> [Record extracts]
....

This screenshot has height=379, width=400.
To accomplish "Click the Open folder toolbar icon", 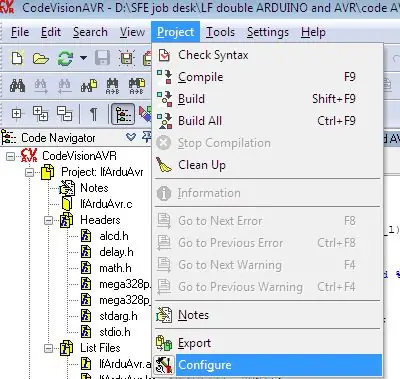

....

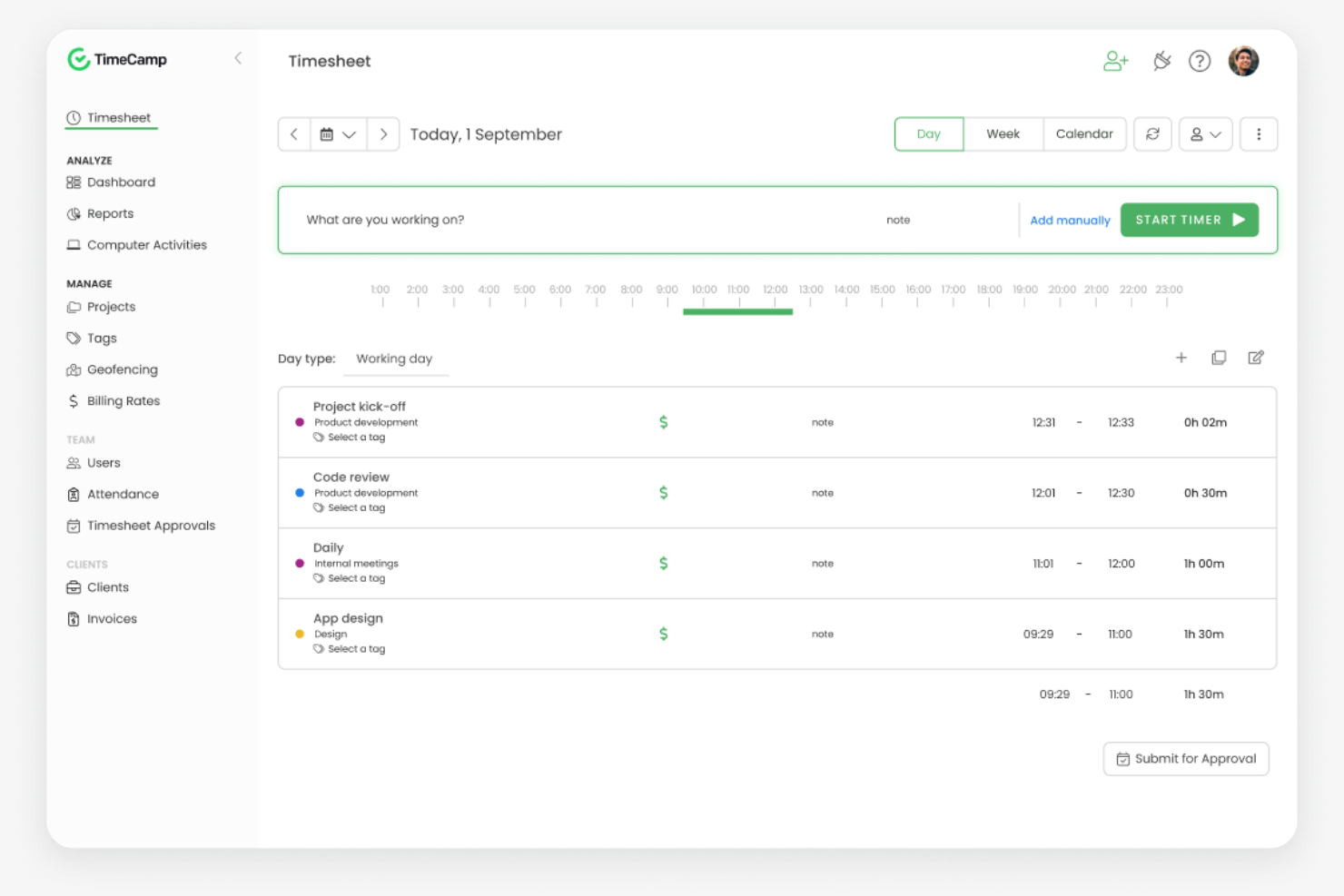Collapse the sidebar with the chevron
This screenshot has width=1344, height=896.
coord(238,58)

....

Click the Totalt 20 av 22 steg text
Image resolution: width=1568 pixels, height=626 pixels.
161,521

....

Your reply should hold nothing but the lines above, from the one containing "This screenshot has height=379, width=400." to the one containing "the Open folder", reproduced exactly minus the pictures.

This screenshot has height=379, width=400.
To accomplish "Click the Open folder toolbar icon", 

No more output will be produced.